F3 : Vous écrivez que vous avez passé 17 ans à être la voix qui crie dans le désert. Mais depuis, il y a eu un grenelle (en 2019) national qui a donné lieu à des mesures pour mieux prévenir, détecter et traiter les faits de violences conjugales. On progresse sur le sujet ?

Luc Frémiot : Le Grenelle est arrivé beaucoup trop tard. Il a fait suite à ce que j'appelle "l'été meurtrier" puisque, en 2019, les mois d'août et de septembre ont été ravageurs ! C'était la première fois qu'une femme mourait tous les 2 jours sous les coups de son compagnon. Tous les 2 jours ! J'ai dénoncé cela tout l'été, ce qui n'a pas empêché certains d'attendre tranquillement la rentrée de septembre pour commencer à réfléchir sur le sujet. Et puis ça a été, comment dire... Un grand moment festif de réunion où chacun est venu déposer toute une série d'idées, qui n'ont d'ailleurs pas toujours été mises en application.

F3 : Mais les féminicides ont baissé en 2020, c'est une bonne nouvelle...

L.F. : C'est une très bonne nouvelle et je m'en réjouis, mais il faut se poser la question de pourquoi. La plupart des féminicides ont lieu lorsqu'une femme s'en va du domicile. Or elles ne pouvaient pas partir pendant le confinement. Et en parallèle, il ne faut quand même pas oublier qu'il y a eu 40 % d'augmentation des violences conjugales durant le premier confinement et 60 % durant le second ! Alors qu'on ne vienne surtout pas nous dire qu'aujourd'hui la parole est libre, que les choses vont bien, c'est archi-faux. On a effectivement des améliorations, mais ce n'est pas le moment de s'endormir.

Un de vos anciens confrères, un procureur, a dit : "je n'ai pas fait autant d'études pour m'emmerder avec des histoires de bonnes femmes." Dans l'institution judiciaire, il y a encore des efforts à faire ? 

L.F. : Oui il y a beaucoup d'efforts à faire. Heureusement, il y a des procureurs qui ont décidé de s'atteler ce sujet, comme le procureur de Lyon notamment. Mais il faut reconnaître que l'état d'esprit encore est très méfiant. Les victimes sont très mal considérées. D'une façon générale, on les suspecte toujours d'arranger les choses, de les modifier, de s'éloigner de leur réalité. Les questions qui sont posées à une femme qui fait l'objet de violences sont parfois extrêmement stigmatisante. 

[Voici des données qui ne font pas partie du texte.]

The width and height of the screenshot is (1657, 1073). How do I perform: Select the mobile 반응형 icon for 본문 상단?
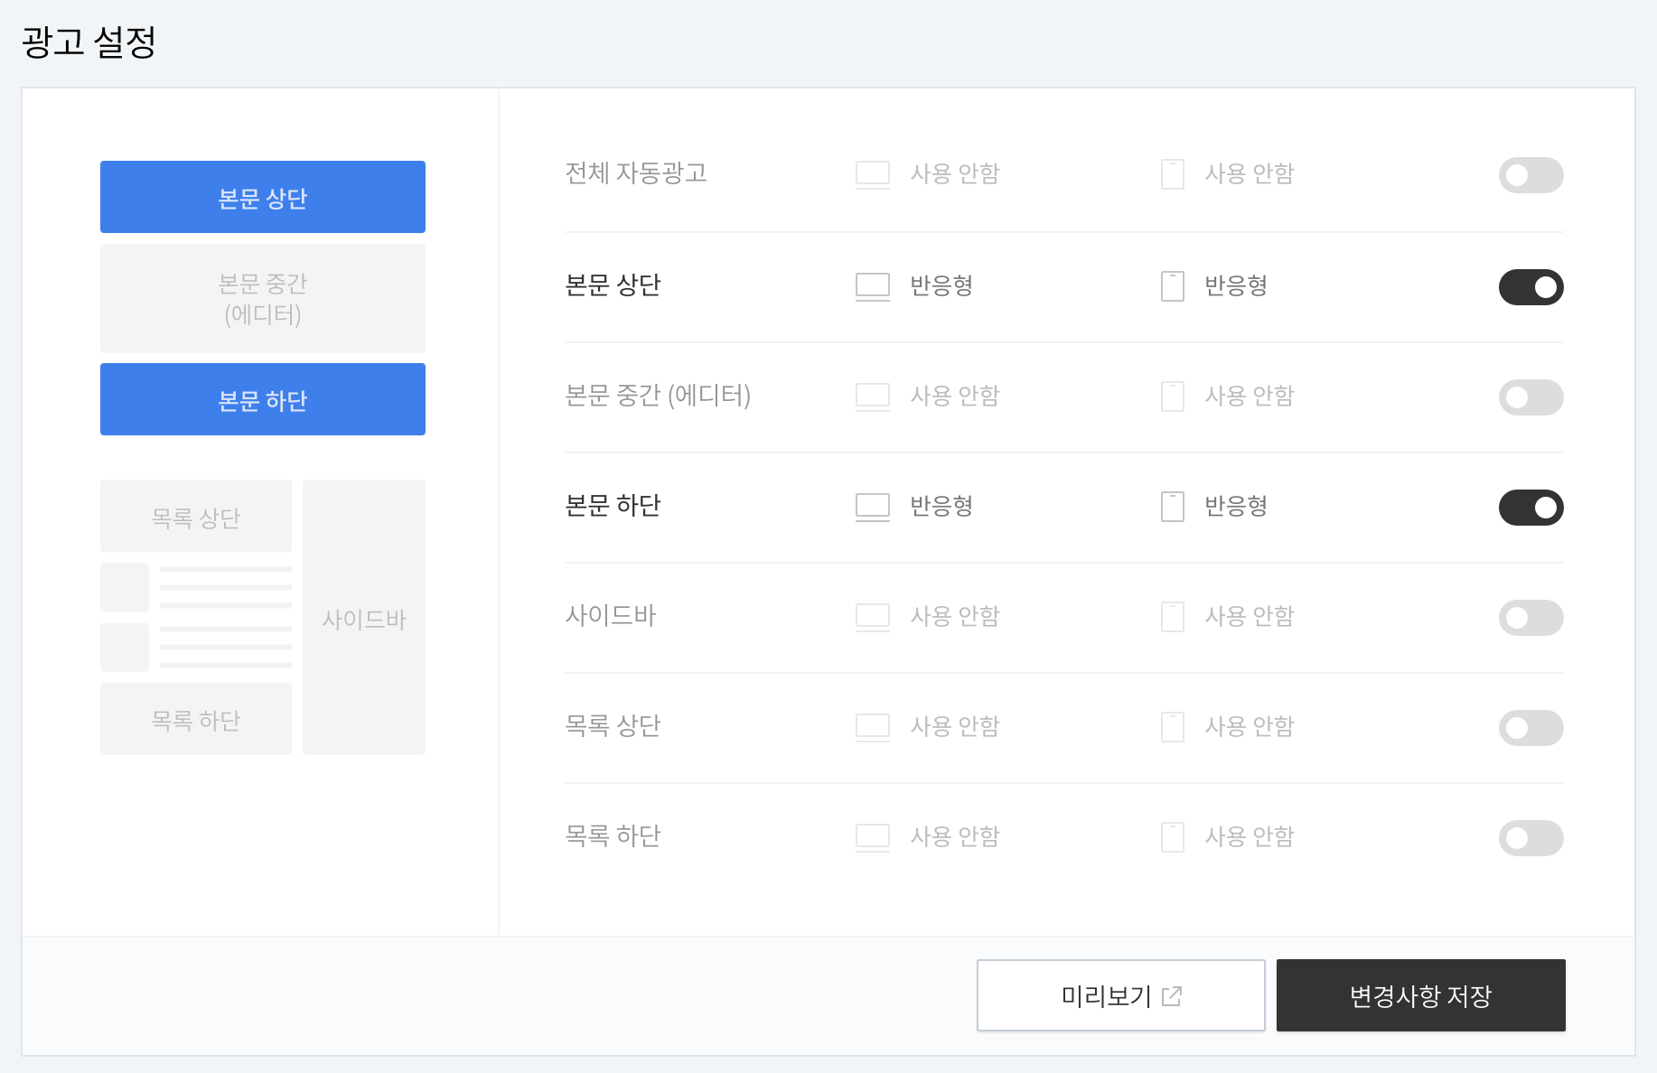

En l'occurrence, vous avez bousculé l'institution judiciaire, notamment quand vous étiez à Douai. Vous avez pratiqué ce que vous appelez le chantage judiciaire, c'est quoi?

L.F. : C'était très simple : je faisais déférer systématiquement l'auteur de violences devant le parquet, et je lui disais : soit vous quittez le domicile, soit je vous place en comparution immédiate avec mandat de dépôt (en prison, ndlr). Lorsqu’il quittait le domicile, je l'orientais vers un foyer de sans domicile fixe. Ca pouvait provoquer chez lui un choc psychologique en le plongeant dans un univers qu'il ne connaissait pas. Pendant ce temps-là, sa femme restait chez elle. C'est effectivement un chantage judiciaire, et ça fonctionnait. Et par la suite, justement, grâce aux médias qui ont médiatisé un peu mon expérience, j'ai pu accéder à l'Assemblée nationale, au Sénat, et on a fait voter des éléments de lois qui permettent aujourd'hui à tous les procureurs de le faire en toute légalité.

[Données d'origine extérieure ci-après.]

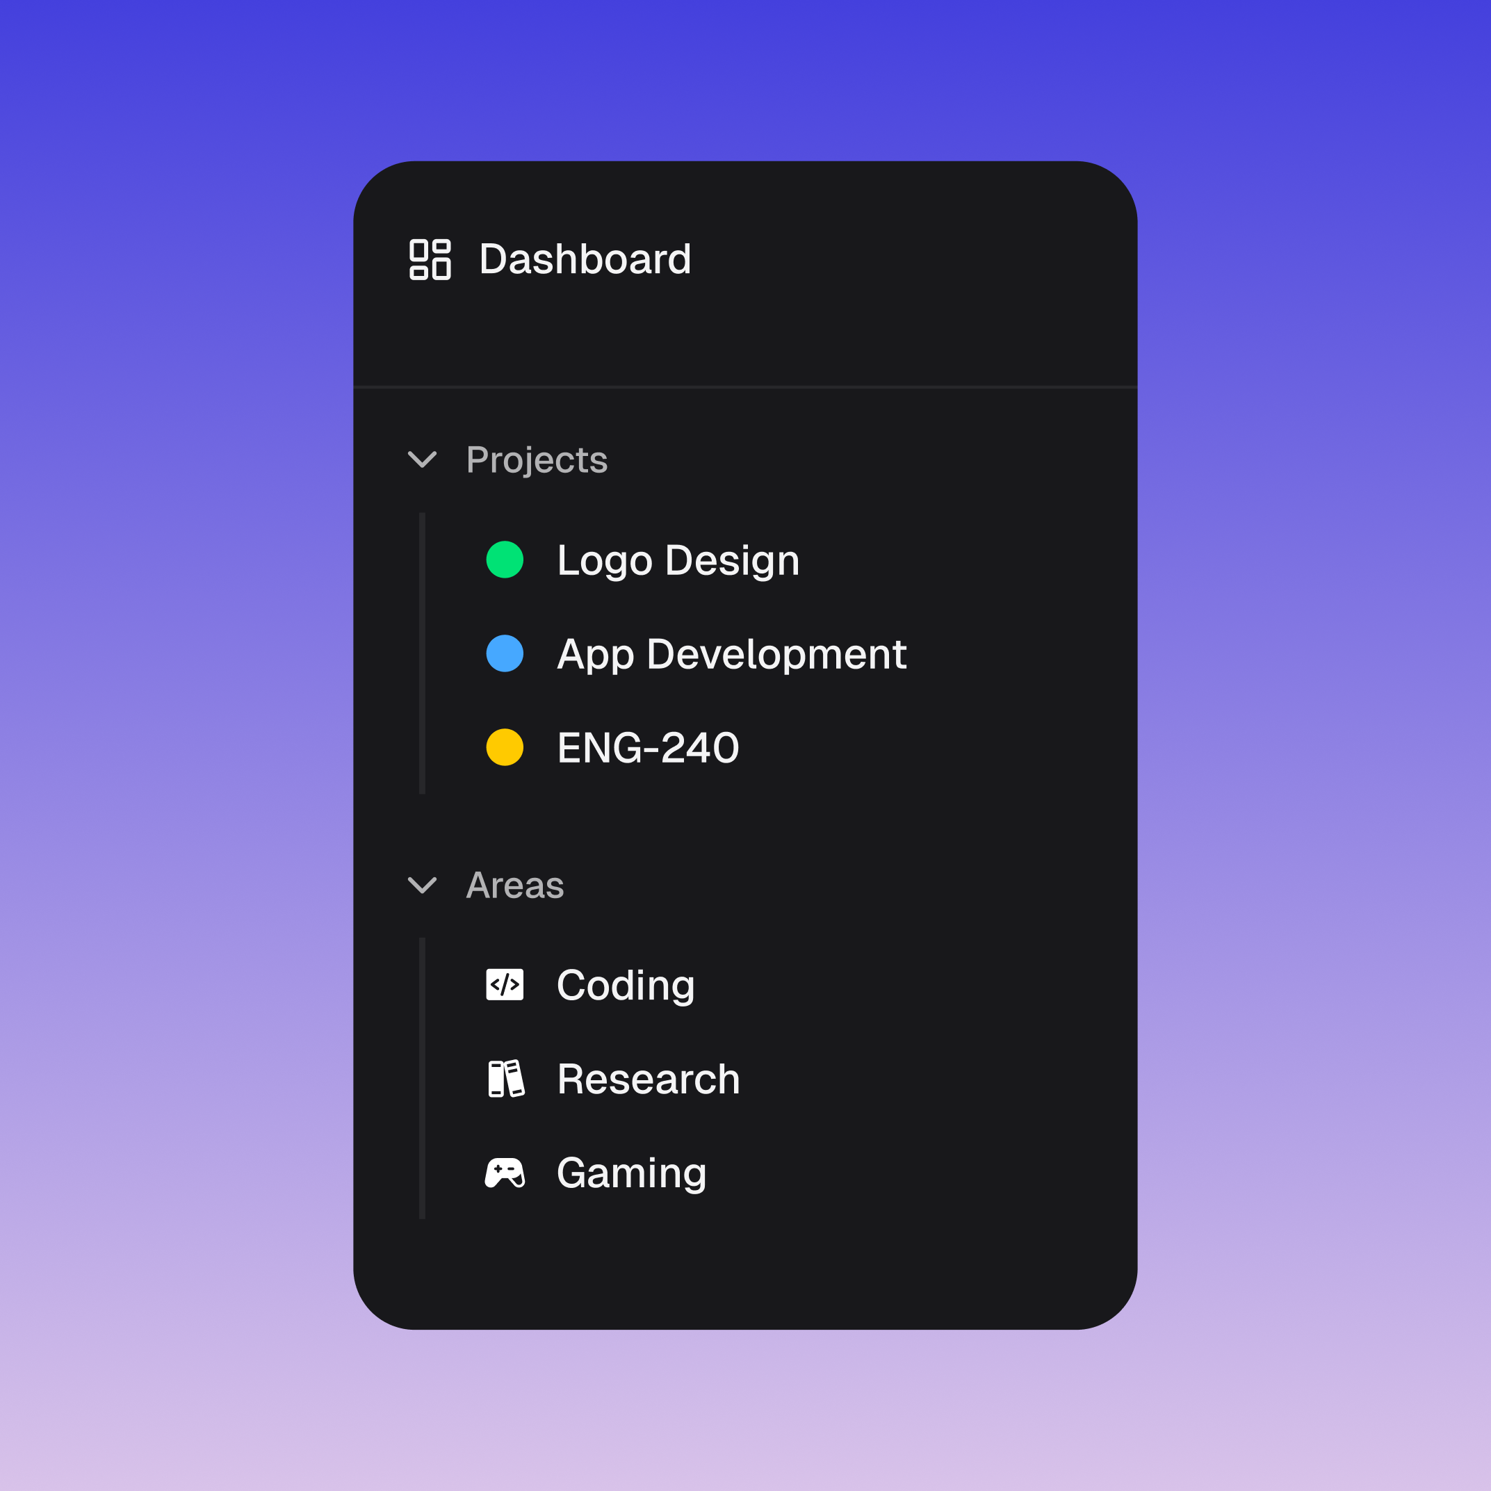This screenshot has width=1491, height=1491.
Task: Click the green dot for Logo Design
Action: coord(505,561)
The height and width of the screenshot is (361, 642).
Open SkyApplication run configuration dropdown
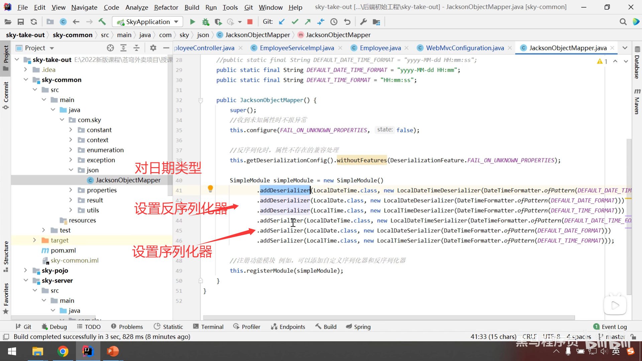pyautogui.click(x=147, y=22)
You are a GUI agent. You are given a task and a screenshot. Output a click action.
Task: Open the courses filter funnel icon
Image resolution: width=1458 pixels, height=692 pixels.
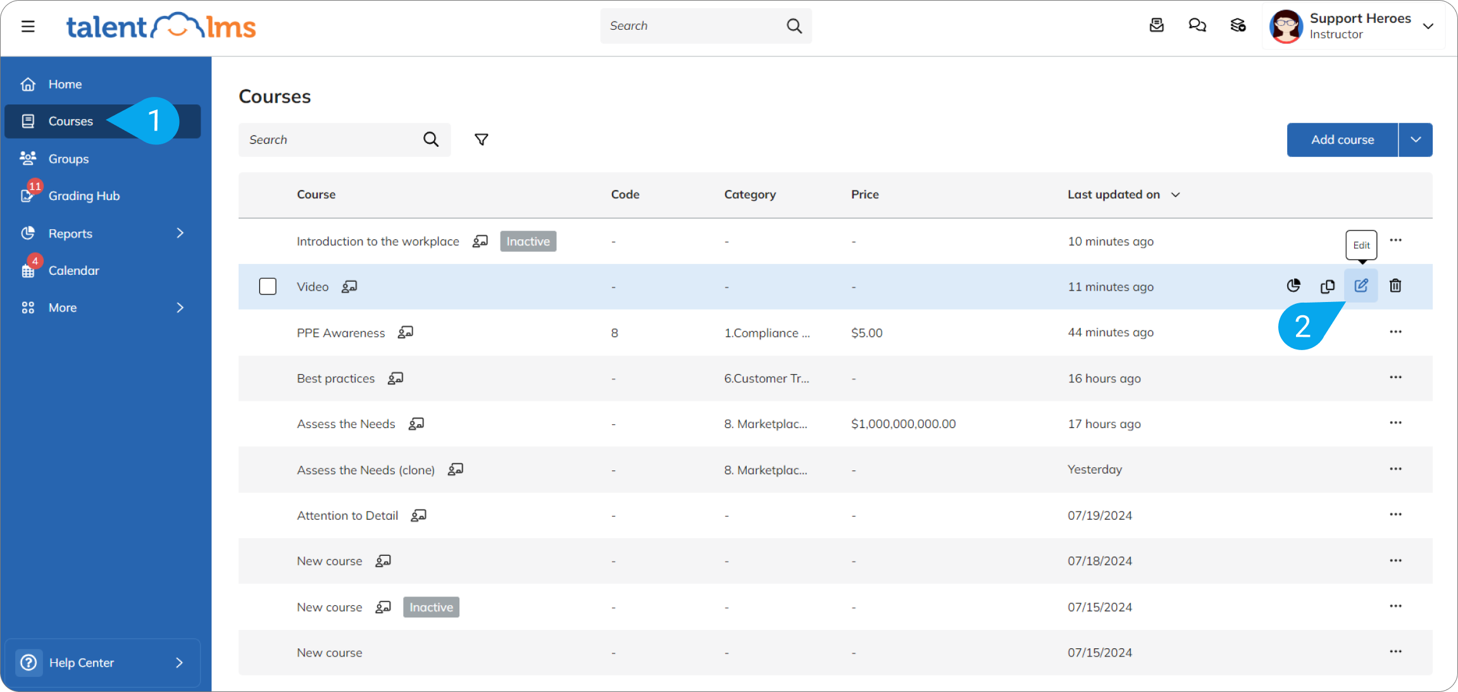(x=481, y=139)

Pourtant, c'est encore souvent l'inverse qui se produit. Souvent, c'est la femme qui doit fuir son domicile...

L.F. : Oui, c'est encore l'inverse qui se produit. Vous me parliez du Grenelle, il y a encore des associations qui ont demandé un milliard d'euros pour créer des centres d'accueil pour les femmes ! Et ces femmes aujourd'hui, elles partent la nuit, avec les enfants sous le bras, elles arrivent dans des lieux d'accueil qui sont pas toujours très agréable, avec un lit, quelques chaises et les enfants jouent par terre. C'est ça qu'on ne veut plus voir ! Et pendant ce temps-là, le tyran domestique reste à la maison tranquillement, tant qu'on ne l'exfiltre pas ! Les auteurs de violences doivent porter de manière systématique un bracelet électronique et il faut les prendre en charge sur le plan psychologique et sanitaire. Tant qu'on ne fera pas ça, on ne résoudra pas le problème.

 

Dans son livre, Luc Frémiot évoque de nombreux autres axes de réflexion, visant notamment à favoriser les signalements ou encore la prise en charge des cas de violences conjugales :  "Non-assistance à femmes en danger", publié aux éditions de l'Observatoire.